Other Meetings or Activities of Non-Employee Directors

 

The Board of Directors may also authorize the payment of fees and reimbursement of reasonable expenses incurred in connection with other meetings (such as meetings of the independent directors) or activities of the non-employee directors.

 

Miscellaneous

 

Under the 2017 Restated Plan, annual retainers will be paid in cash on a quarterly basis, as of the last day of each calendar quarter, and will compensate the non-employee director for services performed during such calendar quarter.

 

Fees for meetings of the board, all committee meetings and other meetings and activities will be paid in cash on a quarterly basis, as of the last day of each calendar quarter, and will compensate the non-employee director for meetings and activities attended during such calendar quarter.

 

Non-employee directors shall timely submit for reimbursement their reasonable expenses incurred in connection with meeting attendance or other activities, and the Company shall reimburse such expenses within two weeks after submission.

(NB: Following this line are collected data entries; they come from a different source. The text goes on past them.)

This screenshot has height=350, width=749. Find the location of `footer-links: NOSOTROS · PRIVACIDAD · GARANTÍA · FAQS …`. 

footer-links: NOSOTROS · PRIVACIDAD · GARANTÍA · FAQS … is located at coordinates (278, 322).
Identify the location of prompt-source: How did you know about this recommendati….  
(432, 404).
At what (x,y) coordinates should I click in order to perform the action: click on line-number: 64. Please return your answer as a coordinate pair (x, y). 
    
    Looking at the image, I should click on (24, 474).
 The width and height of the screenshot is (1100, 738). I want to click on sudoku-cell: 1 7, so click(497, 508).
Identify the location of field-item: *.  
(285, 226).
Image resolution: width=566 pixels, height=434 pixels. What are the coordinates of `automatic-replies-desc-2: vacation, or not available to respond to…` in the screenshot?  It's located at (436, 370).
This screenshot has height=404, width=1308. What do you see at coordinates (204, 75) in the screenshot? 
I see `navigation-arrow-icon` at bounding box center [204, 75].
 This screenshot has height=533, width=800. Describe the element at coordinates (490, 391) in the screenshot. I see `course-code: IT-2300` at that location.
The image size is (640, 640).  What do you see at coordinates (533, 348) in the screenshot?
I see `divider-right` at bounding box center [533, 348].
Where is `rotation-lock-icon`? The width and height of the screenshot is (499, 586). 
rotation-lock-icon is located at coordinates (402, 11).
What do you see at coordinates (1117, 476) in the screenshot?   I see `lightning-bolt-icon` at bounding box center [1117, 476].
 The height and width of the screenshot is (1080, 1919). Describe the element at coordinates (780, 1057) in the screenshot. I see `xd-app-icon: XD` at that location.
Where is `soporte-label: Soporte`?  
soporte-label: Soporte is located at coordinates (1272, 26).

The directors of the Company shall have the authority without further shareholder approval to further amend this 2017 Restated Plan from time to time, including amendments to increase the amount of the compensation payable in Common Shares from time to time, provided that the total number of Common Shares issued under the 2016 Restated Plan shall not exceed the number previously approved by shareholders of the Company.

 

Shareholders of the Company previously approved the issuance of Common Shares under the 2013 Restated Plan, 85,393 of which remain unissued as of the above date. 

 

Subject to approval by shareholders of the Company, the total number of Common Shares that may be issued under the 2017 Restated Plan shall be increased by 200,000 Common Shares.

 

Subject to shareholder approval and effectiveness of the 2017 Restated Plan, pursuant to Section 303A.08 of the New York Stock Exchange Listed Company Manual, the authorization to issue Common Shares under the 2017 Restated Plan shall expire ten years after the date of such shareholder approval, unless reapproved by shareholders. If for any reason shares cannot be issued pursuant to the requirements of the New York Stock Exchange or otherwise, the value of such shares that cannot be issued shall be paid in the form of cash.